The Enigma of methane

The methane mystery started soon after December 2003, when ESA’s Mars Express arrived in orbit around the red planet. As the Planetary Fourier Spectrometer (PFS) began taking data, Vittorio Formisano, Istituto di Fisica dello Spazio Interplanetario CNR, Rome, and the rest of the instrument team saw a puzzling signal. As well as the atmospheric gases they were anticipating, such as carbon monoxide and water vapour, they also saw methane.

On Earth much of the methane in our atmosphere is released by evolved life forms, such as cattle digesting food.
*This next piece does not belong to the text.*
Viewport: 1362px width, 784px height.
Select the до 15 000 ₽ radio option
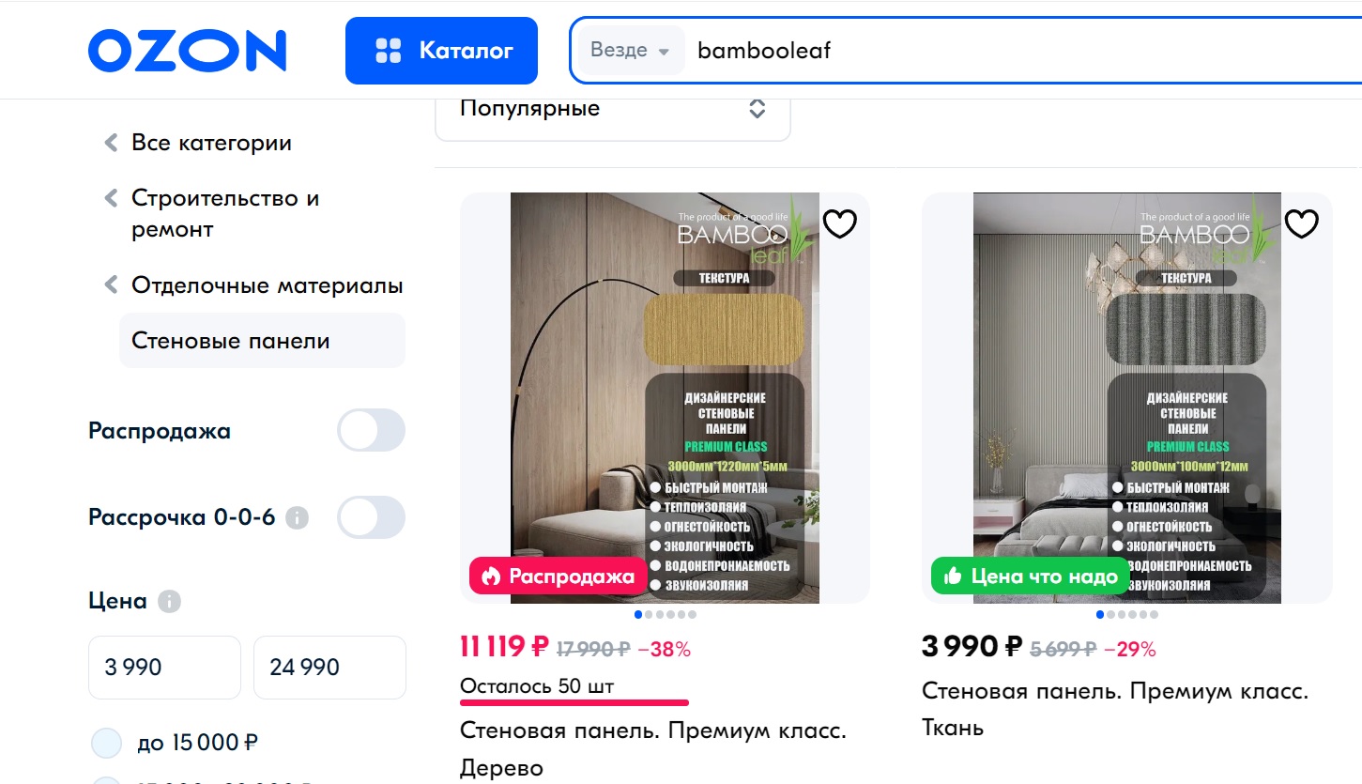pos(107,743)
While there are ways to produce methane without life, such as by volcanic activity, it is the possible biological route that has focused attention on the discovery.

The discovery of methane means that either there is life on Mars, or that volcanic activity continues to generate heat below the martian surface. ESA plans to find out which it is. Either outcome is big news for a planet once thought to be biologically and geologically inactive.

The Mars Express detection of methane is not an isolated case. While the spacecraft was en route, two independent teams of astronomers using ground-based telescopes started to see traces of methane. After five years of intensive study, the suite of observations all confirmed the discovery and presented planetary scientists with a big puzzle.

The 2016 ExoMars Trace Gas Orbiter is the first in a series of Mars missions to be undertaken jointly by the two space agencies, ESA and Roscosmos. A key goal of this mission is to gain a better understanding of methane and other atmospheric gases that are present in small concentrations (less than 1% of the atmosphere) but nevertheless could be evidence for possible biological or geological activity.